Because we represent such a small sliver of the American population and are often seen in a negative light, I believe that it is imperative that atheists make themselves known. A 2010 Gallup poll demonstrated something the LGBTQ community has recognized for some time: people are significantly more inclined to oppose gay marriage if they do not know anyone who is gay. Similarly, a Time Magazine cover story last year featured revealing numbers that speak volumes about the correlation between positive relationships and civic support; per their survey, 46 percent of Americans think Islam is more violent than other faiths and 61 percent oppose Park51 (or the "Ground Zero Mosque"), but only 37 percent even know a Muslim American. Another survey released around the same time, by Pew, reported that 55 percent of Americans know "not very much" or "nothing at all" about Islam. The disconnect is clear-when only 37 percent of Americans know a Muslim American, and 55 percent claim to know very little or nothing about Islam, the negative stereotypes about the Muslim community go unchallenged.

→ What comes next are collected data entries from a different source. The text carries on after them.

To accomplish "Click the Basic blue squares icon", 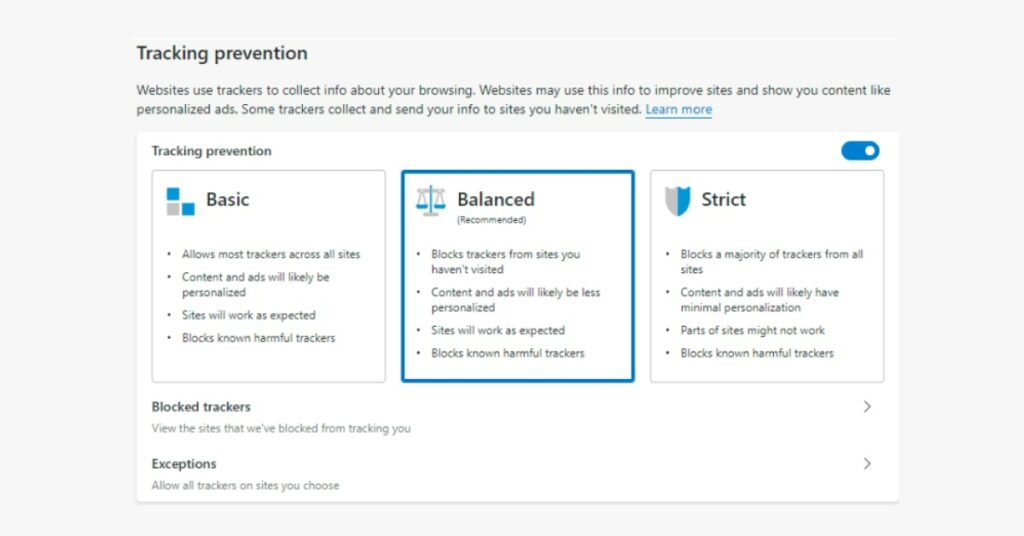I will point(180,201).
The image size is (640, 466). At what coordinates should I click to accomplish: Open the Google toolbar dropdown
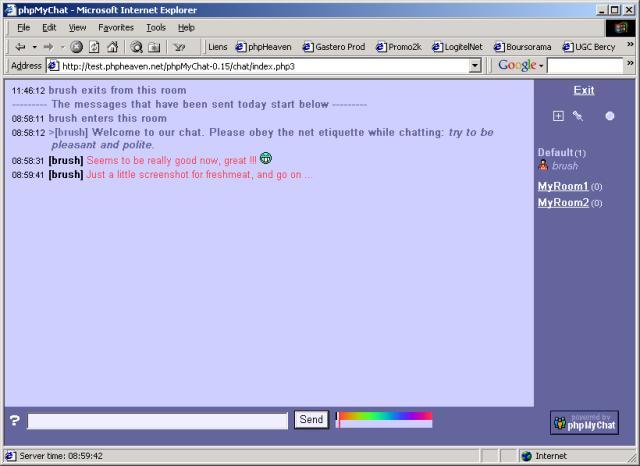point(540,66)
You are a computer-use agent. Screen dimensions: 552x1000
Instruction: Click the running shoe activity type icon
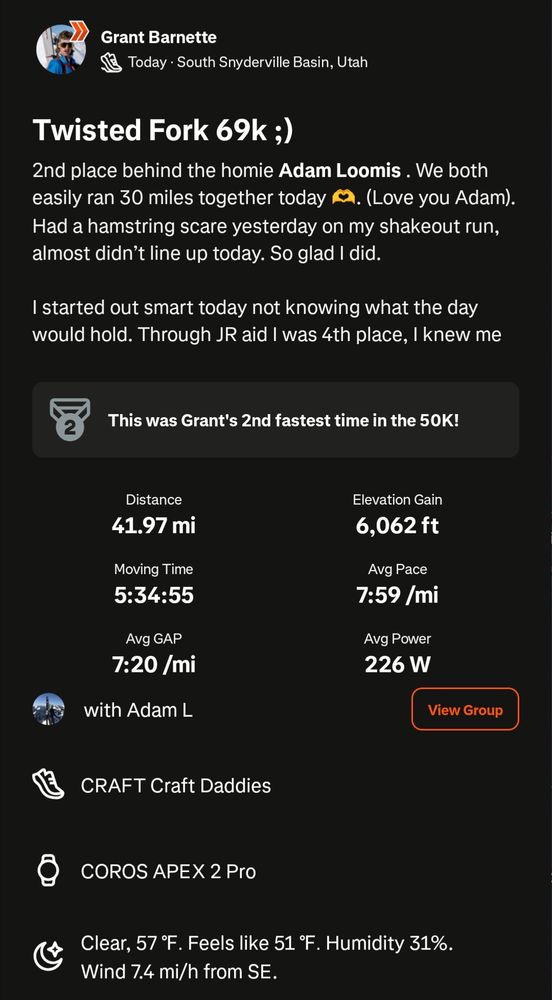111,62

The same logic can be extended to atheists-the fewer relationships we have with people of faith, the worse our image will be.

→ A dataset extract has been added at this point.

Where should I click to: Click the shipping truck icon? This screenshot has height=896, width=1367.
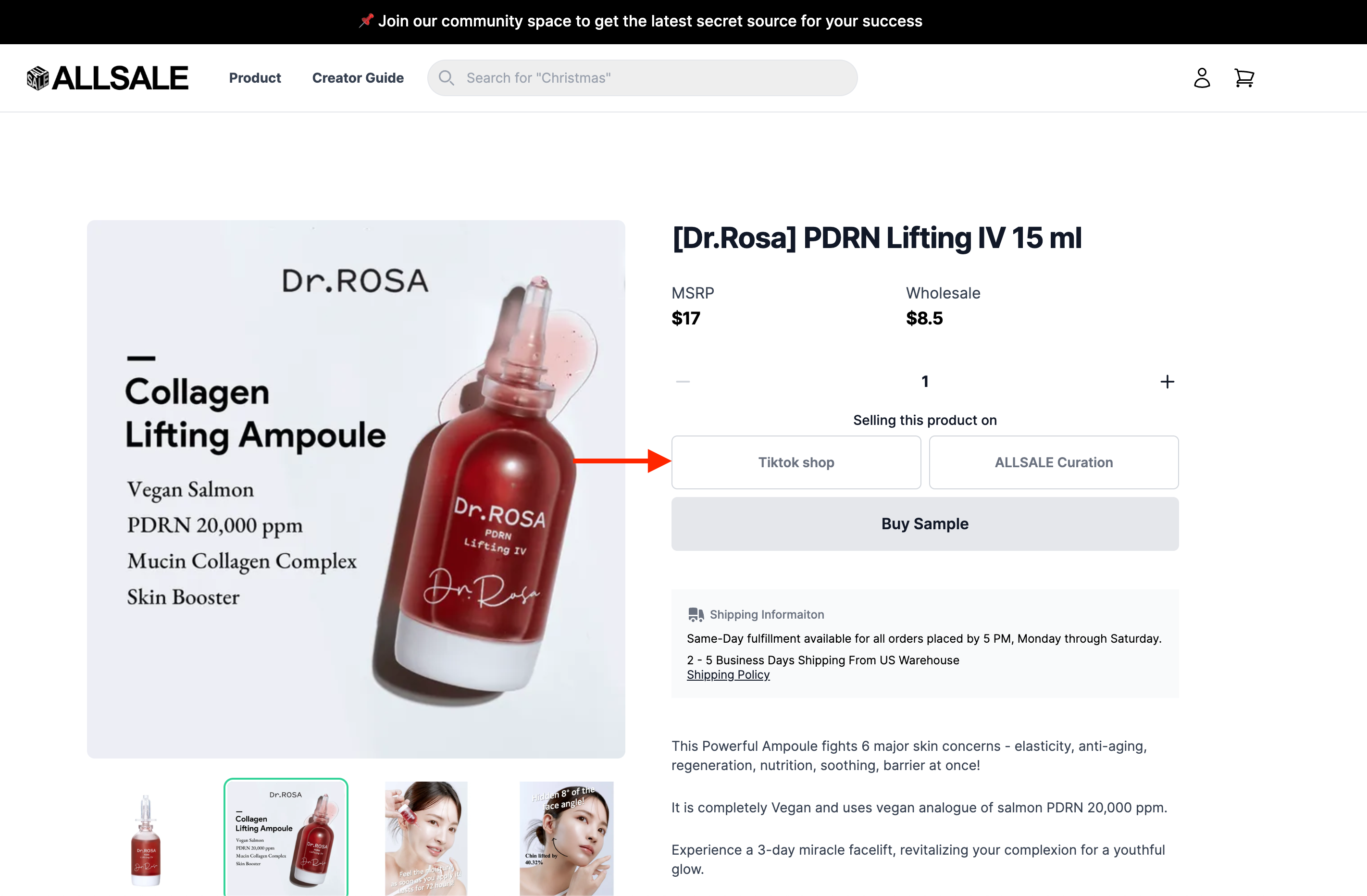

But it isn't enough that religious people know atheists -- the quality of the relationships that exist between atheists and the religious makes a significant difference in undoing anti-atheist attitudes. As Robert Wright wrote in the New York Times last year, the LGBTQ community has learned that engaged relationships change people's hearts and minds, and this is a model that can be applied to the issue of anti-atheist bias as well.
This is one reason I, as an atheist, believe that interfaith work is imperative. Humanizing those with different religious and philosophical worldviews is essential to ensuring that pluralism is upheld for all communities. Engaged diversity breeds the idea that all people's rights must be protected; through positive and productive relationships, we learn that another has value, worth, and the right to dignity.
Based on my experiences as an atheist and an interfaith activist, I have confidence that building diverse coalitions will alter the negative public perceptions about atheists. I'm working on a book about this, tentatively titled (F)a(i)theist: How One Atheist Learned to Overcome the Religious-Secular Divide, and Why Atheists and the Religious Must Work Together (Beacon Press, 2012), and I've been fortunate enough to speak about it and the work I do at nearly twenty colleges and universities across the U.S. this year. At these speeches, I've met more religious people than I can count who've told me that they'd never considered that atheists might hold similar hopes and aspirations, and that they were going to make an effort to get to know more atheists so that they could better understand a group of people they had previously seen as radically unlike them. I'm daily inspired by the willingness of religious people I meet to challenge their beliefs about atheists, and by atheists I know who are dedicated to building constructive relationships with the religious.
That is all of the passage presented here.